Michael Weiss: I think there has to be for it to be done well.
“And the ability to consistently transfer complete and accurate information back and forth between clinicians in the field and the people that are doing the fabrication is going to become more and more critical.”
Kate Stern: Yeah. I’m wondering if, looking back at all that you’ve accomplished in terms of integrating this technology, if there’s anything you would have changed or done differently?
Michael Weiss: I think there’s always stuff we would change. I think we were very careful with rolling it out. We saw a lot of the pitfalls ahead of time. So, it was probably close to a year, nine months to a year of beta tests in the background before we provided iPads and scanners to actually put it into practice.
Because I don’t think that if it failed, the technology would ever come back from that. It needed to work from day one. So, I don’t—there are always things that I would change, and I know there’s things that clinicians would request for change, and we’re still making changes, probably annoying TechMed with our requests, but we’re making changes regularly to try to improve our workflow. But the biggest thing that avoided huge re-dos and restarts was making sure that we beta tested it for a long time, probably longer than we needed to.
Kate Stern: Yeah, it’s so much better to roll it out slowly and be sure that it will work than to have it go wrong and have people not be willing to try again.
Michael Weiss: Yes.
Kate Stern: My final question: How do you see the future for this industry?
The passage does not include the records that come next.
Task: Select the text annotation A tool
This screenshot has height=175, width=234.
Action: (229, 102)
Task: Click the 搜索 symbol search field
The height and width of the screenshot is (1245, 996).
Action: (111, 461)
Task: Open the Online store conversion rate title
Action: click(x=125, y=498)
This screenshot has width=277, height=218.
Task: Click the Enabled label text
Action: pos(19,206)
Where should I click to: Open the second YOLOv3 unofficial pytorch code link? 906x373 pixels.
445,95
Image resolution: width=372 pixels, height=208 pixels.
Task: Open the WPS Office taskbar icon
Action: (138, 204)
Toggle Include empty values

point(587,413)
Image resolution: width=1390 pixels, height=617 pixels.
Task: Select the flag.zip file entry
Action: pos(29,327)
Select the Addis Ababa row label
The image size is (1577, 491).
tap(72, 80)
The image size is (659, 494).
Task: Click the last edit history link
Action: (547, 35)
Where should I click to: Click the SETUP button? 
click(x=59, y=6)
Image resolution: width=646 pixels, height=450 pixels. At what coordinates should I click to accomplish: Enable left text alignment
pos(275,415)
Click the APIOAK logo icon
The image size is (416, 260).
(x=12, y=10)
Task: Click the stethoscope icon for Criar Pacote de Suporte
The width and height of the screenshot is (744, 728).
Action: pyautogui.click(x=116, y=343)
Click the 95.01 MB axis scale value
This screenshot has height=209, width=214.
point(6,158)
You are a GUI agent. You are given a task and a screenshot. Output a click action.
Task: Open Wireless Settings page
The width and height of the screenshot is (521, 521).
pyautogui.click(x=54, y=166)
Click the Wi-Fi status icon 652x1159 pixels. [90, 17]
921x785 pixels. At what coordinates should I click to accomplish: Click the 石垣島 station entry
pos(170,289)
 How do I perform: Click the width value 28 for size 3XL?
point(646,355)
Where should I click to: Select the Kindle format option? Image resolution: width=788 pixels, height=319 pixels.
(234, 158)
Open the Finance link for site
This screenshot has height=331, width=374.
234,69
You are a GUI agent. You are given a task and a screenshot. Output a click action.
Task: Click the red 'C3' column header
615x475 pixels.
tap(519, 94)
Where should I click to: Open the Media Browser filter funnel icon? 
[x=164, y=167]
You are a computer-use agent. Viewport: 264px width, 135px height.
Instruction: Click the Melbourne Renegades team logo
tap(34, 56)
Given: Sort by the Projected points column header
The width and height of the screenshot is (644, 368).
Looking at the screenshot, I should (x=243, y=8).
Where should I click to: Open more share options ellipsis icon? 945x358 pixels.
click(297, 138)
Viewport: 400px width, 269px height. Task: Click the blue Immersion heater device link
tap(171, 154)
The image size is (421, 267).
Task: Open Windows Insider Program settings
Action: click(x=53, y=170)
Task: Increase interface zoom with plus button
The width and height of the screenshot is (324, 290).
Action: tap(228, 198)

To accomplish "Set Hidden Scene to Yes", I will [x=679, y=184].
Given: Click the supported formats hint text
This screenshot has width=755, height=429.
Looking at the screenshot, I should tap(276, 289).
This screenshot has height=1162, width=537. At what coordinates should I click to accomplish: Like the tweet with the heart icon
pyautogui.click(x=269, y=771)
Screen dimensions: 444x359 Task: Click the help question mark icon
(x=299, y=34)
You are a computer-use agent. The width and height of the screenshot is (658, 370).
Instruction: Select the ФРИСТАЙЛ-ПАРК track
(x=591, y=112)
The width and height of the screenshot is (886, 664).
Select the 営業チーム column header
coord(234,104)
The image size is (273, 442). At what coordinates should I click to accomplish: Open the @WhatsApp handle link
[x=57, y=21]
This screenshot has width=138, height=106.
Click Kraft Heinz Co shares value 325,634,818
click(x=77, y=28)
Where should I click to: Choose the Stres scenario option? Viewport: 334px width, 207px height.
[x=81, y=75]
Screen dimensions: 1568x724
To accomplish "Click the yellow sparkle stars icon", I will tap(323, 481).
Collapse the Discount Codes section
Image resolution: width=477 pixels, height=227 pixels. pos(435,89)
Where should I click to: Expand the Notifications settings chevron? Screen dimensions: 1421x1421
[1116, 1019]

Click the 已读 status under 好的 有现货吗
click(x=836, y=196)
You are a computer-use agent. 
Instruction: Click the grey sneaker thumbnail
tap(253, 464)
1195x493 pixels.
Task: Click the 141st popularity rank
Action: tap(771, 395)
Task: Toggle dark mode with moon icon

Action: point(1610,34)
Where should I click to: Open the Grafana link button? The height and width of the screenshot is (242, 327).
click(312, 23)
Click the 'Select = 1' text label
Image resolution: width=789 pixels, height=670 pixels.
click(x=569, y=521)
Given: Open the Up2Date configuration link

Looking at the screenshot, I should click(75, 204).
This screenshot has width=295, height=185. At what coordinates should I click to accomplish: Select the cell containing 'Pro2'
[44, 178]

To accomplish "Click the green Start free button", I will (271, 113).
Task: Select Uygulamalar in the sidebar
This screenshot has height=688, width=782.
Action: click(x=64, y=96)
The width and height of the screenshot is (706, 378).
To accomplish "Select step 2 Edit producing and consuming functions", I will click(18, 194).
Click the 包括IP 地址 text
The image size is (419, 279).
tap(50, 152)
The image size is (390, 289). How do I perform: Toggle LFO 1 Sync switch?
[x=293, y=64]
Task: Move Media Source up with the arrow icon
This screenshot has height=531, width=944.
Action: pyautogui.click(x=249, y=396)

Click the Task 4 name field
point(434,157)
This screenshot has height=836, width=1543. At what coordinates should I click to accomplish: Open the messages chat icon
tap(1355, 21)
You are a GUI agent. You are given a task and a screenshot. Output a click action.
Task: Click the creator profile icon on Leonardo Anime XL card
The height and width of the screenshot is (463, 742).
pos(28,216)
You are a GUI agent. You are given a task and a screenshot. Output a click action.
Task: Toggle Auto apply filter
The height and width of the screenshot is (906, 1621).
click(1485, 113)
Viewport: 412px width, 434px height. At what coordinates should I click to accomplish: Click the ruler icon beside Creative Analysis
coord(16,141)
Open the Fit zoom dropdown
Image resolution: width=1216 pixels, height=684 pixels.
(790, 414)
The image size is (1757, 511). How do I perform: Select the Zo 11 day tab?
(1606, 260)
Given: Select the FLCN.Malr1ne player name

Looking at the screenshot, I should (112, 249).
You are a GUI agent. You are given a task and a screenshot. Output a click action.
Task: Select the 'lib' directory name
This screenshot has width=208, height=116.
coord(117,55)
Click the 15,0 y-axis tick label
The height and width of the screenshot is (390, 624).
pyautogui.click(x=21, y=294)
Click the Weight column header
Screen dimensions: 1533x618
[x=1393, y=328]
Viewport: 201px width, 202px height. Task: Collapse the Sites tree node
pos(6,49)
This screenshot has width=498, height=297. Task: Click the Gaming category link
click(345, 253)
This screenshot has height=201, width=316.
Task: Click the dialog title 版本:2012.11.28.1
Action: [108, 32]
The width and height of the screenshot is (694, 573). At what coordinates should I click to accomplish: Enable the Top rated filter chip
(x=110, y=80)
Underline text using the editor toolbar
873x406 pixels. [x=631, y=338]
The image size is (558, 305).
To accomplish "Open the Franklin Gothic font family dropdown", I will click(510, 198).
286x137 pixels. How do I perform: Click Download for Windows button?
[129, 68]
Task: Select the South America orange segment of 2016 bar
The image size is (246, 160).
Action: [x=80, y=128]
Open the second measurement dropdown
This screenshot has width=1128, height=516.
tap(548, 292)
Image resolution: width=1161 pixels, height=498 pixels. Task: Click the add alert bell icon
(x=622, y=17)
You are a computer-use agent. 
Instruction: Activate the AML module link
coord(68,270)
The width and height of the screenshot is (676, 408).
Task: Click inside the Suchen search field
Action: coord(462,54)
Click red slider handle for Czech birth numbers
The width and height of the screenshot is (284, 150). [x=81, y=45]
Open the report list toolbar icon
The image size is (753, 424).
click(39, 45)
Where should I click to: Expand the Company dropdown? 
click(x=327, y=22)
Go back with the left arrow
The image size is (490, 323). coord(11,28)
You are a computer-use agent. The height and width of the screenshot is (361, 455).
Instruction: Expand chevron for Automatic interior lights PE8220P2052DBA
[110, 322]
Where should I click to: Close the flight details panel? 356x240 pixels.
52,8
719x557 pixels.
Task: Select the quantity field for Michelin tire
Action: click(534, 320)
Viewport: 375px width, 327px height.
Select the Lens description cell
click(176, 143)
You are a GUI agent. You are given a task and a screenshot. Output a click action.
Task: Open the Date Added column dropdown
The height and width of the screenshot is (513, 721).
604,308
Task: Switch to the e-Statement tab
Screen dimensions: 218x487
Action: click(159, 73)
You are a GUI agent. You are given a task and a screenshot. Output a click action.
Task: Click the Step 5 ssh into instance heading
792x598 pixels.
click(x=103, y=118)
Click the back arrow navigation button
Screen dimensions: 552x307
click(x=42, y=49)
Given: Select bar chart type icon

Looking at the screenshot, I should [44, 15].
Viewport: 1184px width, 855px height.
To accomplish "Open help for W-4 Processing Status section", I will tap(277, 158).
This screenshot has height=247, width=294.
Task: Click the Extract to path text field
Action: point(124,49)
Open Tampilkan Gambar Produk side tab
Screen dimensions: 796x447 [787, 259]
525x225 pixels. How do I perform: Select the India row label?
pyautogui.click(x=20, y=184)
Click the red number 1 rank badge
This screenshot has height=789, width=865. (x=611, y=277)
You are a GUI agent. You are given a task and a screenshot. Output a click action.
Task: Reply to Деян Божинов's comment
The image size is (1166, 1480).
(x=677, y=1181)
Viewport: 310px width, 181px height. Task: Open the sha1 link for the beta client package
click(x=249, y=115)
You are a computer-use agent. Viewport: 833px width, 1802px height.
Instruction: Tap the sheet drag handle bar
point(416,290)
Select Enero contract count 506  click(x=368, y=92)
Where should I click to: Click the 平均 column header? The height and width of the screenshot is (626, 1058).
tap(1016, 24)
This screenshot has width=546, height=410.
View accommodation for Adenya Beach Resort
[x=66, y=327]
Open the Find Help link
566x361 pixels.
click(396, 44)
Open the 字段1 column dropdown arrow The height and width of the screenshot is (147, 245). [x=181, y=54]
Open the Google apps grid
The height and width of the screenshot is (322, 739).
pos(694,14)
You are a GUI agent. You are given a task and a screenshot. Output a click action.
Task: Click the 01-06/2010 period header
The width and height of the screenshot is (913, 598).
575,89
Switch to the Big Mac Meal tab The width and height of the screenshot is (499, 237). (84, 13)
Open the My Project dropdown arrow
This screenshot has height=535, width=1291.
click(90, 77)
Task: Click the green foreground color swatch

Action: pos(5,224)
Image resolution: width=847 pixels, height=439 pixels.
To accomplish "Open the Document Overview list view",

Michael Weiss: It seems that our industry is moving toward larger groups of clinics, it’s the “one offs,” the small like mom and pop one and two shops are becoming harder and harder to grow on, which is not necessarily a good thing, but it is the trend. And I think as that happens, central fabrication is going to become more and more important, whether it’s central fabrication within that company like we have, or central fabrication to an outside fabrication facility.
And the ability to consistently transfer complete and accurate information back and forth between clinicians in the field and the people that are doing the fabrication is going to become more and more critical.
Also, consistency, because someone fabricating their own devices, or a single tech fabricating for a few clinicians, can learn the styles and the nuances of a couple different clinicians. But when you’re a fabrication facility that’s working with 20-30-50-100-200 clinicians, that all have slightly different techniques, it leaves a lot of room for error on the technicians’ part and a lot of room to omit information on the clinicians’ part. So, standardizing it and improving consistency in what we provide to them is going to help with patient outcomes, because the devices we get back will be more what we want for our patients.
Kate Stern: Mm. It’s a trend towards greater consolidation, like in so many industries.
Michael Weiss: It’s not unique to us.
Kate Stern: Well, thank you for those insights. I think that was really helpful for our listeners.
Michael Weiss: Thank you so much for having me on.